群馬県南牧村の九十九谷は、特異な岩峰を連ねる西上州にあっても特に異様な雰囲気を醸し出す谷だ。
上底瀬村の黒滝山登山口を起点とすると、九十九谷を経て稜線まで約600m。右岸尾根と左岸尾根の間も600mほど。その小さなエリアのなかに、特徴的なスラブを有するリッジが何本も並んでいる。
この中間をまっすぐ主稜線につきあげている中間尾根を登るルートがゴリラルートらしい。
ちょっと八ヶ岳の家に行く用があって、ついでにこの谷を偵察がてら周辺をハイキングをしようと計画した。
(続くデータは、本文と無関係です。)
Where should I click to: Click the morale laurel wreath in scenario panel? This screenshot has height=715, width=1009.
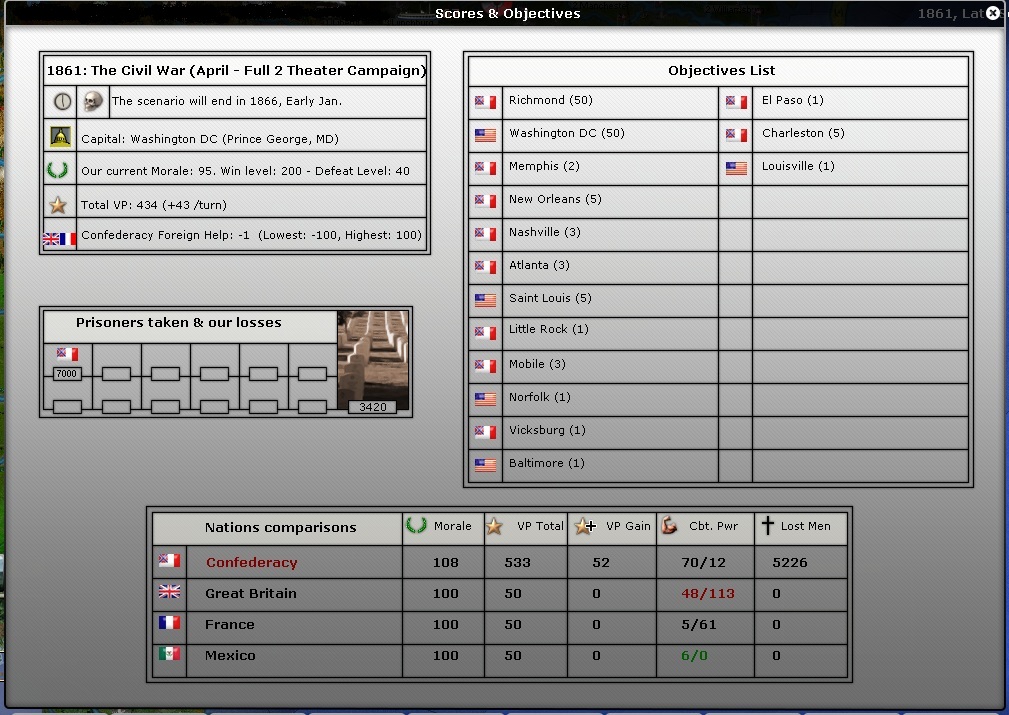click(x=61, y=170)
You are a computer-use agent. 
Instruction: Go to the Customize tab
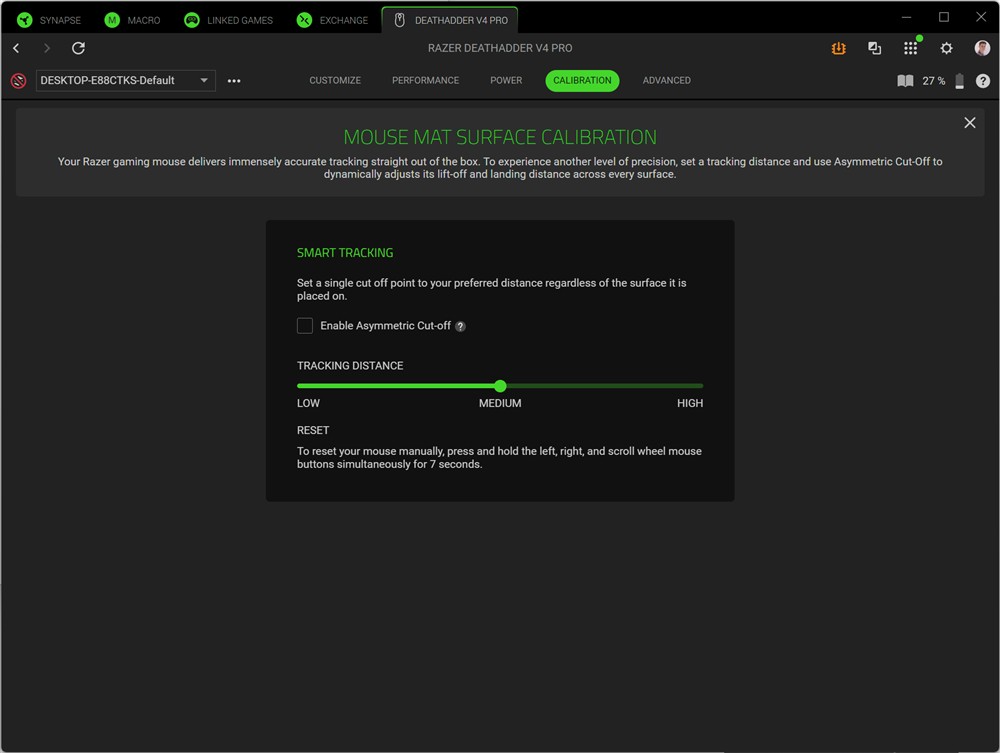click(335, 81)
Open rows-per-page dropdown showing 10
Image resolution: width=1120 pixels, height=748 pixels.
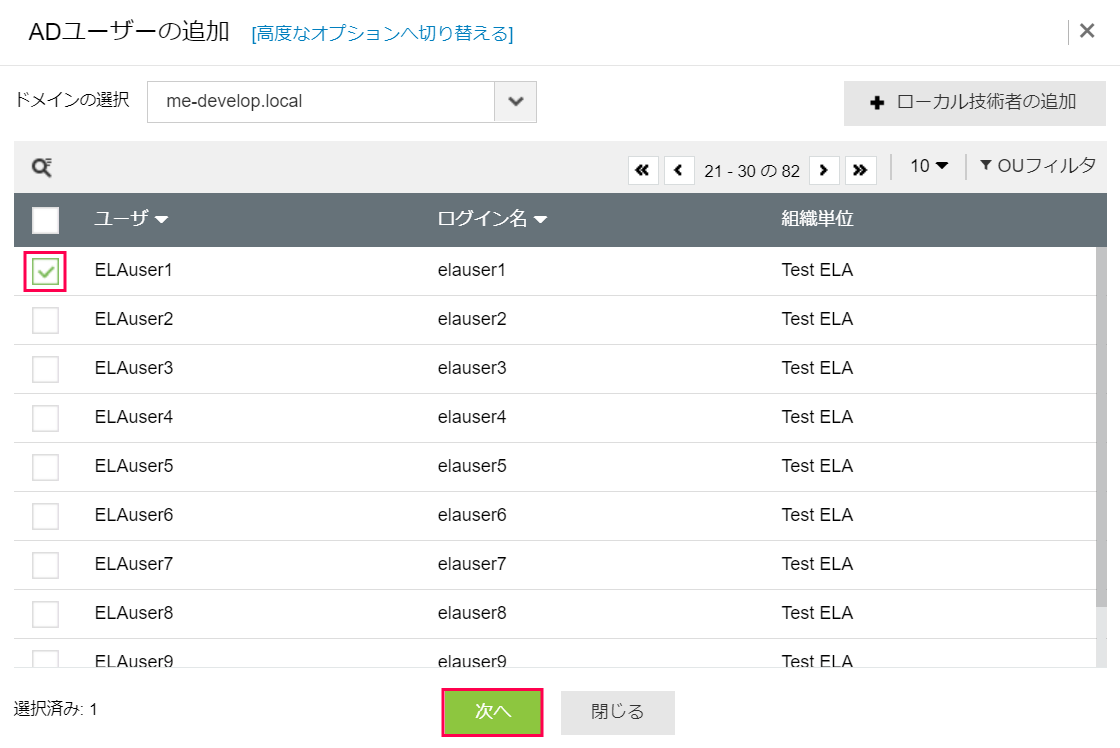coord(928,166)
ひとり宴会も寂しいので、暇そうなニコちゃん大魔王、野口さんを誘うと二つ返事でつきあってくれることになった。いちおうガチャ(クライミング道具)も持って行って、遊べそうなところがあったら遊ぶかとなった・・・・と、まあこの時点で登る気まんまんですな。ニコちゃんは肩やら腰やらを壊しているので、くれぐれも無理させないように奥様から釘を刺されていたのだがあっというまに寝返る私。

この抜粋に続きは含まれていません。